*Work to do*:
Please retype every one of the rows below, keeping each line identical to the original.
============================================================
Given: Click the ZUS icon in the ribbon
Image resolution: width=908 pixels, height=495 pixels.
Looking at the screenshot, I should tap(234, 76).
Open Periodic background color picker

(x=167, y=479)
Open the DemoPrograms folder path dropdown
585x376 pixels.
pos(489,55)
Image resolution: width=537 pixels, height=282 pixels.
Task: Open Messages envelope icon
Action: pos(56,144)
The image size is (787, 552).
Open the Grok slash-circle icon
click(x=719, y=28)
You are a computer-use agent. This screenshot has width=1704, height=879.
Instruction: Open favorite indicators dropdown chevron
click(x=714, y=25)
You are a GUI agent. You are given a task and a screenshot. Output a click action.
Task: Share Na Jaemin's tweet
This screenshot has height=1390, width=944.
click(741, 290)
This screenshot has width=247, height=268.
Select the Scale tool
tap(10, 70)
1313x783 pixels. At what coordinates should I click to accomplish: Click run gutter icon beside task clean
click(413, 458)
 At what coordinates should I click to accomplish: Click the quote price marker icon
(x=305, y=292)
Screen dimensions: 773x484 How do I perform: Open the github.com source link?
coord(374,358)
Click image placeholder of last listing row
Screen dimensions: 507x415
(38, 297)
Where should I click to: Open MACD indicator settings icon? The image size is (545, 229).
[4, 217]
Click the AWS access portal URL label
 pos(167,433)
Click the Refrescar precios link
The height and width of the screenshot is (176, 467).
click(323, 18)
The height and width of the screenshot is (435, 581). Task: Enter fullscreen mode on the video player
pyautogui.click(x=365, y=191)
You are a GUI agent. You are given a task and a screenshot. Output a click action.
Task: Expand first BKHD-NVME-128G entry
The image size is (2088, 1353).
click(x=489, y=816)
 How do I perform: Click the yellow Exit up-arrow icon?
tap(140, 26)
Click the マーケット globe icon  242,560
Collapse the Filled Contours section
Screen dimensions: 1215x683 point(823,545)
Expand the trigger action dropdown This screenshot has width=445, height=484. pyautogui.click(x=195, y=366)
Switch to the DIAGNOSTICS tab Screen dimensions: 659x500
============================================================
*Solution to this exercise*:
Given: Click the ZUS icon in the ribbon
Image resolution: width=908 pixels, height=495 pixels.
Looking at the screenshot, I should tap(234, 76).
Open Periodic background color picker

(x=167, y=479)
Open the DemoPrograms folder path dropdown
585x376 pixels.
pos(489,55)
Image resolution: width=537 pixels, height=282 pixels.
Task: Open Messages envelope icon
Action: pos(56,144)
The image size is (787, 552).
Open the Grok slash-circle icon
click(x=719, y=28)
You are a computer-use agent. This screenshot has width=1704, height=879.
Instruction: Open favorite indicators dropdown chevron
click(x=714, y=25)
You are a GUI agent. You are given a task and a screenshot. Output a click action.
Task: Share Na Jaemin's tweet
This screenshot has height=1390, width=944.
click(741, 290)
This screenshot has width=247, height=268.
Select the Scale tool
tap(10, 70)
1313x783 pixels. At what coordinates should I click to accomplish: Click run gutter icon beside task clean
click(413, 458)
 At what coordinates should I click to accomplish: Click the quote price marker icon
(x=305, y=292)
Screen dimensions: 773x484 How do I perform: Open the github.com source link?
coord(374,358)
Click image placeholder of last listing row
Screen dimensions: 507x415
(38, 297)
Where should I click to: Open MACD indicator settings icon? The image size is (545, 229).
[4, 217]
Click the AWS access portal URL label
 pos(167,433)
Click the Refrescar precios link
The height and width of the screenshot is (176, 467).
click(323, 18)
The height and width of the screenshot is (435, 581). Task: Enter fullscreen mode on the video player
pyautogui.click(x=365, y=191)
You are a GUI agent. You are given a task and a screenshot. Output a click action.
Task: Expand first BKHD-NVME-128G entry
The image size is (2088, 1353).
click(x=489, y=816)
 How do I perform: Click the yellow Exit up-arrow icon?
tap(140, 26)
Click the マーケット globe icon  242,560
Collapse the Filled Contours section
Screen dimensions: 1215x683 point(823,545)
Expand the trigger action dropdown This screenshot has width=445, height=484. pyautogui.click(x=195, y=366)
Switch to the DIAGNOSTICS tab Screen dimensions: 659x500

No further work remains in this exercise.